Nevertheless the worst of the conflict is over and there is hope for the future of the DRC. Development projects are under way, but in a near-landlocked country that is two-thirds the size of western Europe, such projects aren’t easy to run.
One of them is Tuungane (“Let’s Unite”), a programme funded by the UK’s Department for International Development to the tune of £90m. The first £30m, Tuungane I, funded classrooms, clinics and other investments in 1,250 villages with a total population of almost 1.8 million people.
If the project is ambitious, what’s really fascinating is that Dfid has tried to evaluate Tuungane I rigorously, using a randomised controlled trial. Villages were enrolled in Tuungane through a public lottery. With 1.8 million people in the treatment group and a large control group, such an evaluation would be challenging to conduct in a rich country. In the DRC, where enumerators risk death and must wade through water up to their necks to reach the villages they are surveying, it’s mind-blowing.
Tuungane is a community-driven development project, or CDD. CDD is fashionable in development circles these days. The idea is that communities receive cash from donor agencies on condition that they come up with appropriate institutions for deciding how to spend the money. CDD projects will often insist on standards of transparency, democracy, or gender balance. The hope is that not only will the money be spent well, but that it may also catalyse accountable local institutions.
But does CDD deliver on this? The Tuungane I evaluation has now been completed by a team from Columbia University. The evaluation was based on a second project, Rapid, which was separate from Tuungane. Rapid handed out cash with few strings attached to Tuungane and non-Tuungane villages. The evaluators observed what happened: was the money embezzled, or well spent, and how were the decisions reached? This was the acid test of whether Tuungane had helped to promote effective village institutions.
The good news is that the Tuungane project was well executed and the money typically arrived where it was supposed to. In the DRC this is no small achievement.

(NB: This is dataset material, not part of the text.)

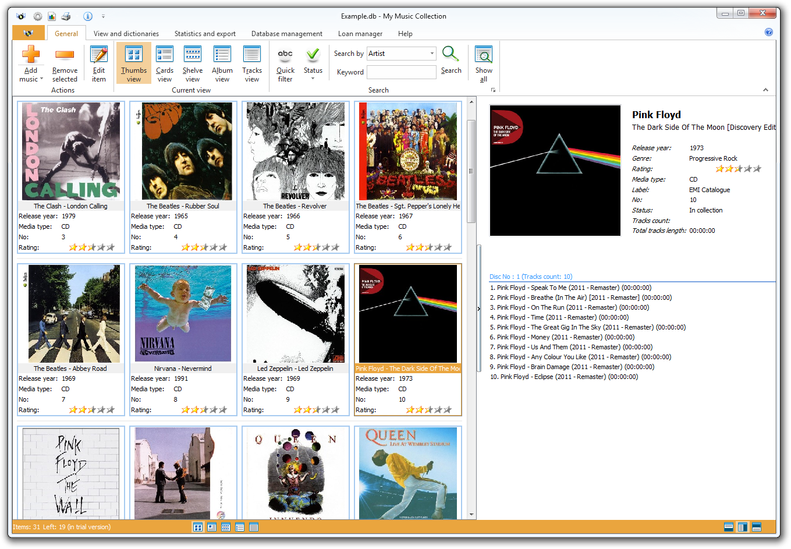Open the Search by Artist dropdown
The width and height of the screenshot is (791, 549).
[431, 53]
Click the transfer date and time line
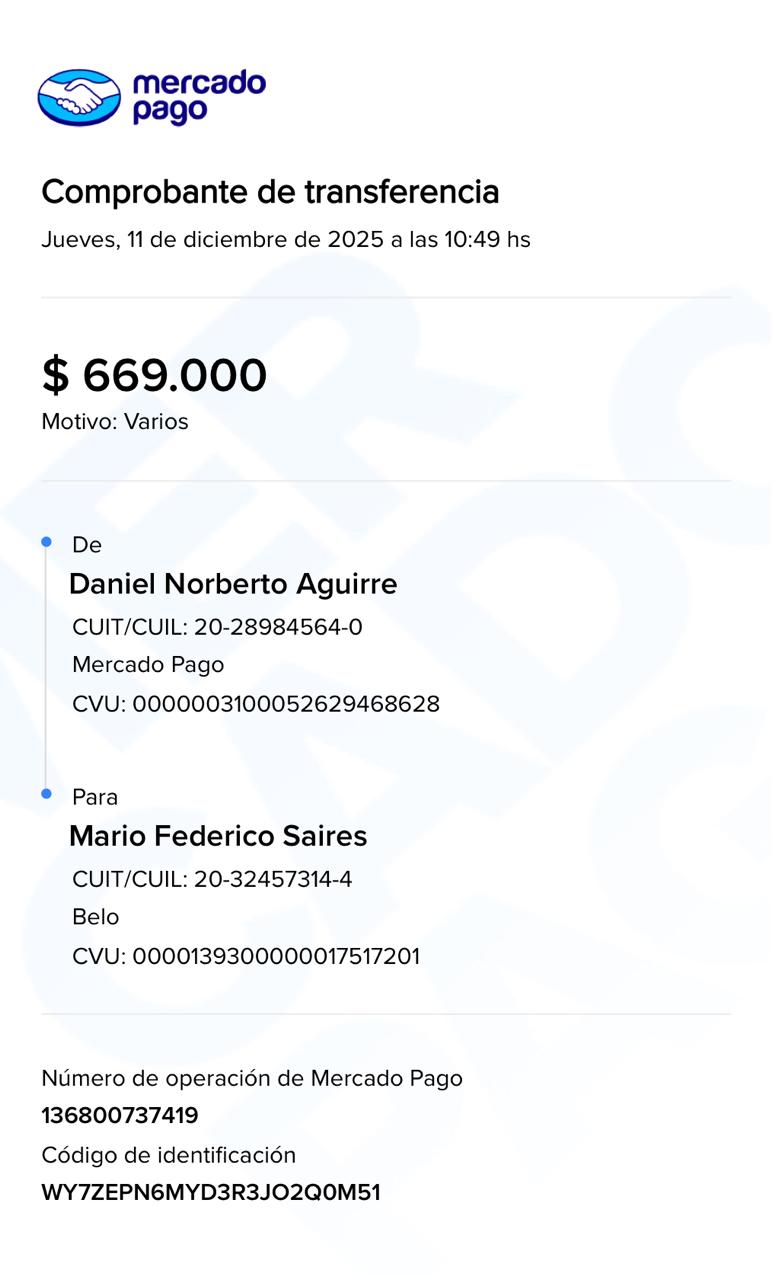Viewport: 772px width, 1280px height. pyautogui.click(x=285, y=240)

Yet the results fall short of the CDD hype. The evaluators found that the Rapid cash grants were reasonably well spent whether or not a village had previously been exposed to three years of community building through Tuungane. Local institutions were more accountable than one might expect, but there was no sign that Tuungane could take any credit for this. Neither did Tuungane projects display any economic returns – although arguably there was too little time between spending the cash and evaluating the results for such returns to become apparent.

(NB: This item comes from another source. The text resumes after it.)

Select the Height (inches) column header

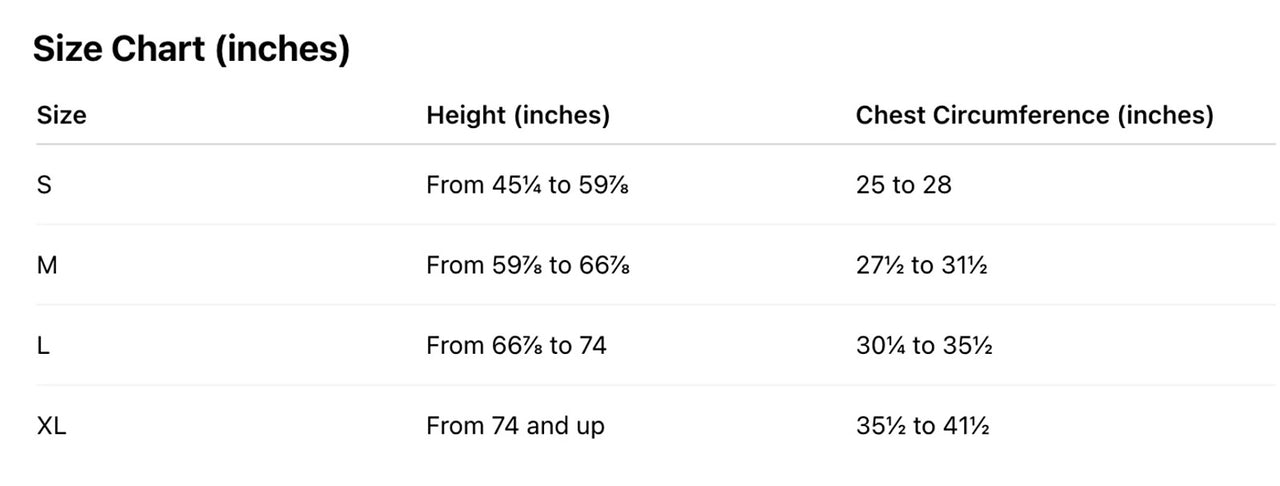(518, 115)
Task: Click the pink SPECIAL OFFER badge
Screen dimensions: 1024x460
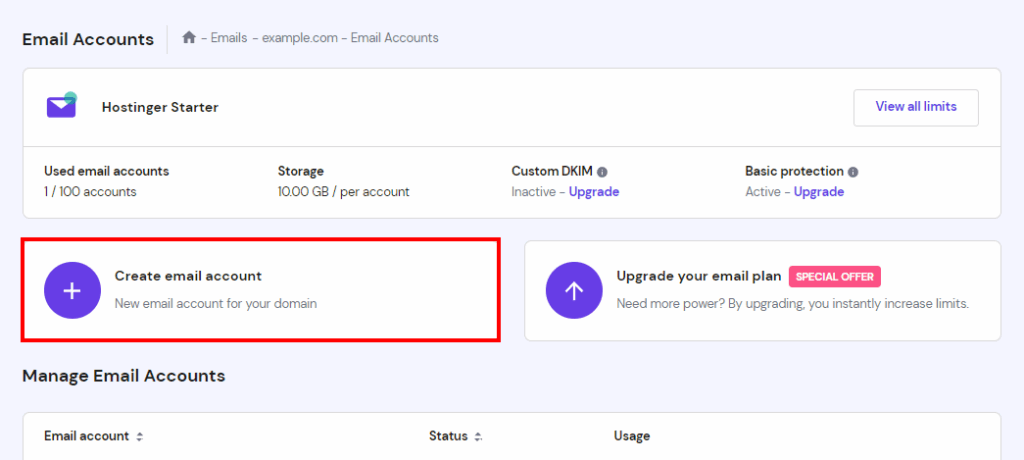Action: pyautogui.click(x=834, y=277)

It’s a shame that the results haven’t matched the expectations of the CDD optimists, but it’s hardly a surprise. Tuungane is large in absolute terms, but it’s just a few pounds per person. It would be odd to expect miracles. The safe arrival of cash in the hands of very poor people is surely worth celebrating.

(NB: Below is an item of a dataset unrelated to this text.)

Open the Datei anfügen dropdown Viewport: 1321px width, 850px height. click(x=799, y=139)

Still, because Tuungane was rigorously evaluated, even an unmitigated failure would have produced valuable information about what works and what does not. It is far too common for development projects simply to list their inputs: how much money was spent, and on what. To see a discussion of what happened is rarer; to see rigorous causal evidence assembled is rarer still. It should be applauded.
First published in FT Magazine.
EDIT: This should be implicitly obvious but I should make it explicit: randomisation took place on a village by village level, so although there were almost 2 million people in the treatment group there were only 280 distinct areas evaluated in the treatment group, and 320 in the control group.